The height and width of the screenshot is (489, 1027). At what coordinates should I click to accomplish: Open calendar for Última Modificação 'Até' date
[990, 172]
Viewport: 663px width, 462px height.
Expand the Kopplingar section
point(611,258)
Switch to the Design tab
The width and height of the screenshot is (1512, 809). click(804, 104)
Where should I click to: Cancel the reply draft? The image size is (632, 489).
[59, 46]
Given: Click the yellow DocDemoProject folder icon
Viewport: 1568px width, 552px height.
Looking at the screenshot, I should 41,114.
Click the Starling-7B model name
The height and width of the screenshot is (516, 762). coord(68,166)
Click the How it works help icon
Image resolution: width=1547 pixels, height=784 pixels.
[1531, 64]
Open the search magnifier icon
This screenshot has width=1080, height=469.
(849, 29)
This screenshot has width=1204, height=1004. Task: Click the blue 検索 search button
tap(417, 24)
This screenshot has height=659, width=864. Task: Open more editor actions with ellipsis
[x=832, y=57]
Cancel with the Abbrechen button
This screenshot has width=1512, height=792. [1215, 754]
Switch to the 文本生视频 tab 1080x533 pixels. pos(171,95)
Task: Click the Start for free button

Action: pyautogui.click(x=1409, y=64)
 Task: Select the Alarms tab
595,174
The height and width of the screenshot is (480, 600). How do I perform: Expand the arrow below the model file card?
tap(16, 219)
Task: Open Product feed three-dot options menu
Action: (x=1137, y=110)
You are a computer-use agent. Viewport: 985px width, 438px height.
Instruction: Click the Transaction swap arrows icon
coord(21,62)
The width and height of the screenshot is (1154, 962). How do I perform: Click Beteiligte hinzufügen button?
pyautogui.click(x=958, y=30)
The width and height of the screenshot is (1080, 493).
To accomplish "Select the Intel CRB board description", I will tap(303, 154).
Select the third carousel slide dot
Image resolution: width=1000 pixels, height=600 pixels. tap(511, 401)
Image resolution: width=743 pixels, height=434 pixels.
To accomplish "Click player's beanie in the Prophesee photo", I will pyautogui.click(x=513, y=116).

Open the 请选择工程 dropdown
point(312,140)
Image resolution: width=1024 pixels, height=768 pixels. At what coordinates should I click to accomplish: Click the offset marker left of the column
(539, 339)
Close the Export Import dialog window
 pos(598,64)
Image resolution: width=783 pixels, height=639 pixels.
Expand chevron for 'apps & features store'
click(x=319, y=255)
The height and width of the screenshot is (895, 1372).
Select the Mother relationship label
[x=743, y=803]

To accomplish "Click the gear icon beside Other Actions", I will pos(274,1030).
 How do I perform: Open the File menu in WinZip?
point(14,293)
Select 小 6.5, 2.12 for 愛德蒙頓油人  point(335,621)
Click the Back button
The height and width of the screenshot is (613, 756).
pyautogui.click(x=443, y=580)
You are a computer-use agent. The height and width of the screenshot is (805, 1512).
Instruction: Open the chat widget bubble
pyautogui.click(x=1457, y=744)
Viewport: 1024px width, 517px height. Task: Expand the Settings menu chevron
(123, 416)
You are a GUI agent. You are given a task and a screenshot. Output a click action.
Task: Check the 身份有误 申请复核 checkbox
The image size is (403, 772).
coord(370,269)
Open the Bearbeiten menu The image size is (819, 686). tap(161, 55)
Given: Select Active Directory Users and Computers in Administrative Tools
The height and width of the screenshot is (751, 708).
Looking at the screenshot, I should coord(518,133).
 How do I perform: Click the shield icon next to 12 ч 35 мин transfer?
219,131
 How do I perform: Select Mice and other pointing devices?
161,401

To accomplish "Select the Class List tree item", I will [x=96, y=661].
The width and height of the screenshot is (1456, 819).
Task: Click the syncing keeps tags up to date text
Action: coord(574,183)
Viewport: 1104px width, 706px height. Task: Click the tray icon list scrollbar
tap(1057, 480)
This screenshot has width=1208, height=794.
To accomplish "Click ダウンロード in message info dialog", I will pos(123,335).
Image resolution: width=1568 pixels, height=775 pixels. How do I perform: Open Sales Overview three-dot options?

= WHAT IS NEEDED =
Working through the entries above, copy every line in which "agent" is found.

= SOLUTION =
You are a computer-use agent. Viewport: 985px width, 438px height.
You are a computer-use agent. The height and width of the screenshot is (805, 1512).
You are a GUI agent. You are given a task and a screenshot. Output a click action.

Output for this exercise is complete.